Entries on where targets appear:
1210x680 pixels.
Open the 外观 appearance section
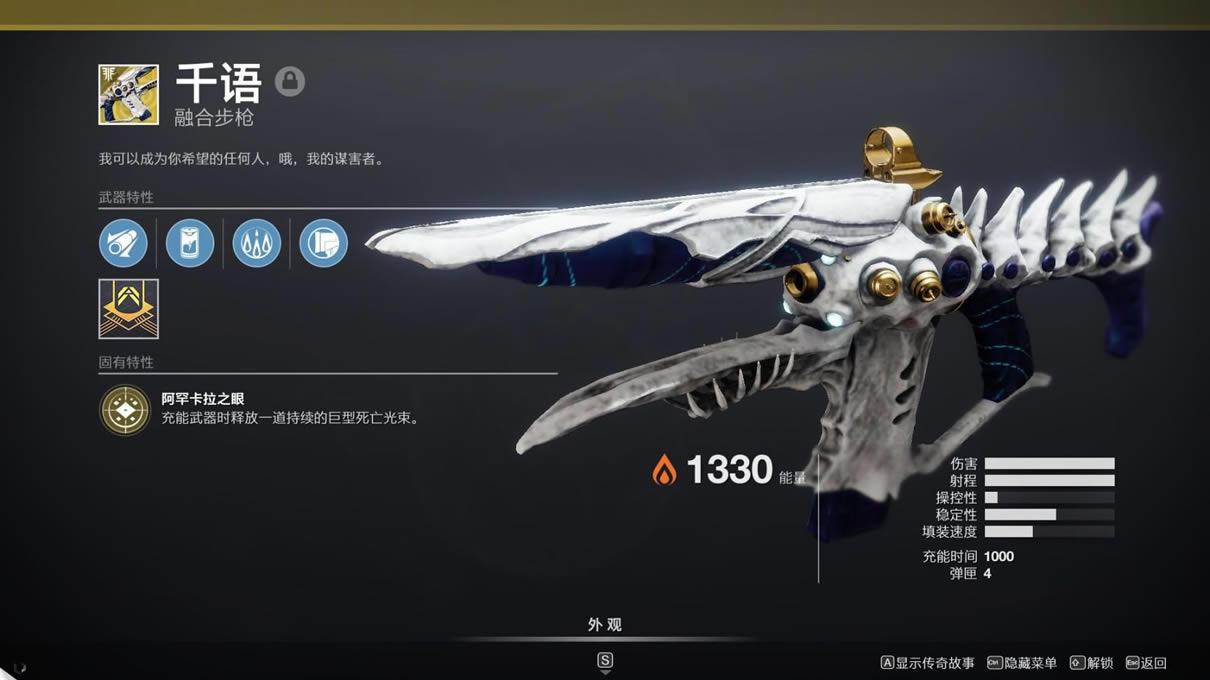[x=604, y=625]
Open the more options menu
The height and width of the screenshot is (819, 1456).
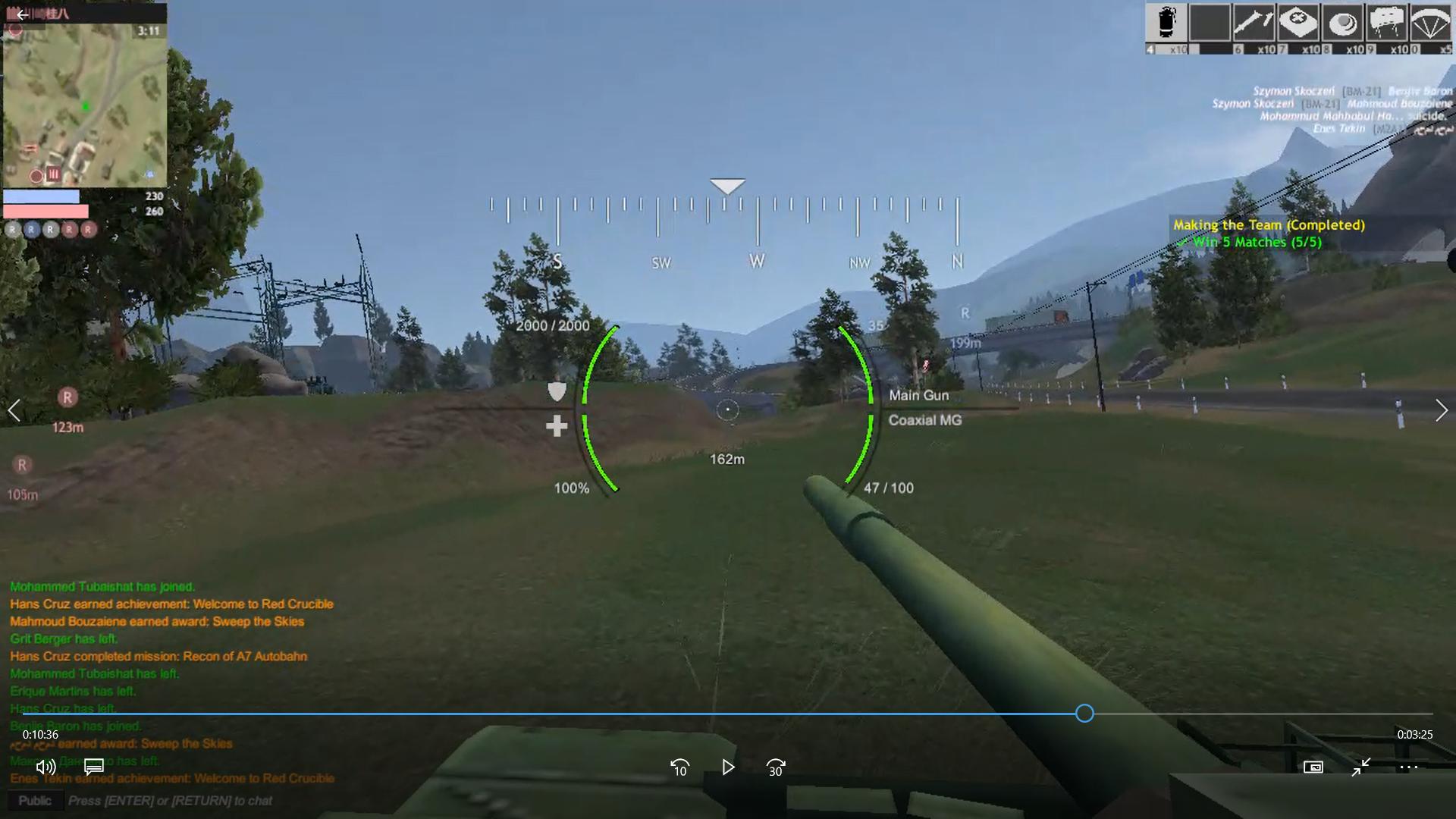click(1408, 767)
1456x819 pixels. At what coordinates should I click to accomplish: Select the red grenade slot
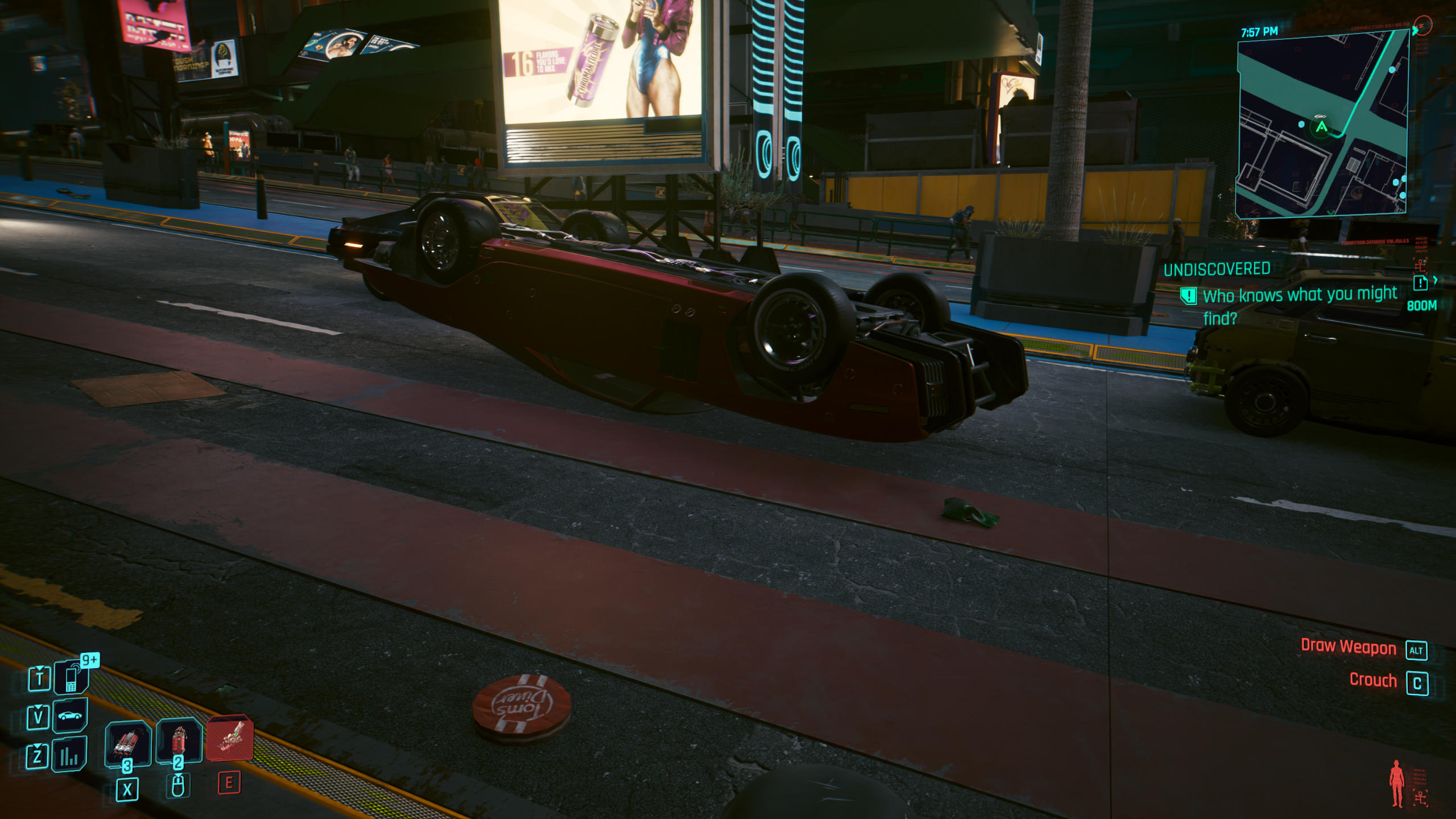click(x=179, y=740)
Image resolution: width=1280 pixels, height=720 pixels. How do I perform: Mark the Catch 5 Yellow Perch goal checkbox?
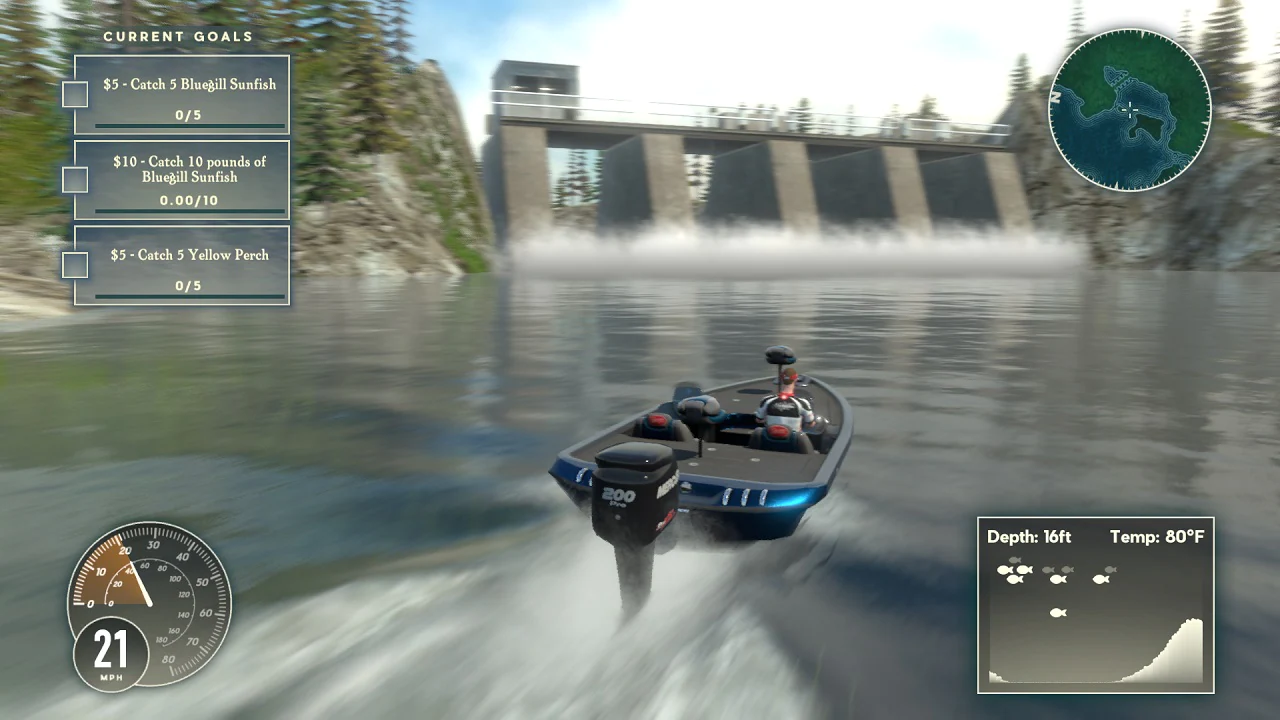coord(74,264)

### WHAT YOU WILL DO:
Pick out every line in the entries above that contains the string "pixels", treating uppercase and lowercase as different.

### TASK RESPONSE:
1210x680 pixels.
1456x819 pixels. At what coordinates should I click to accomplish: Select the red grenade slot
Image resolution: width=1280 pixels, height=720 pixels. How do I perform: Mark the Catch 5 Yellow Perch goal checkbox?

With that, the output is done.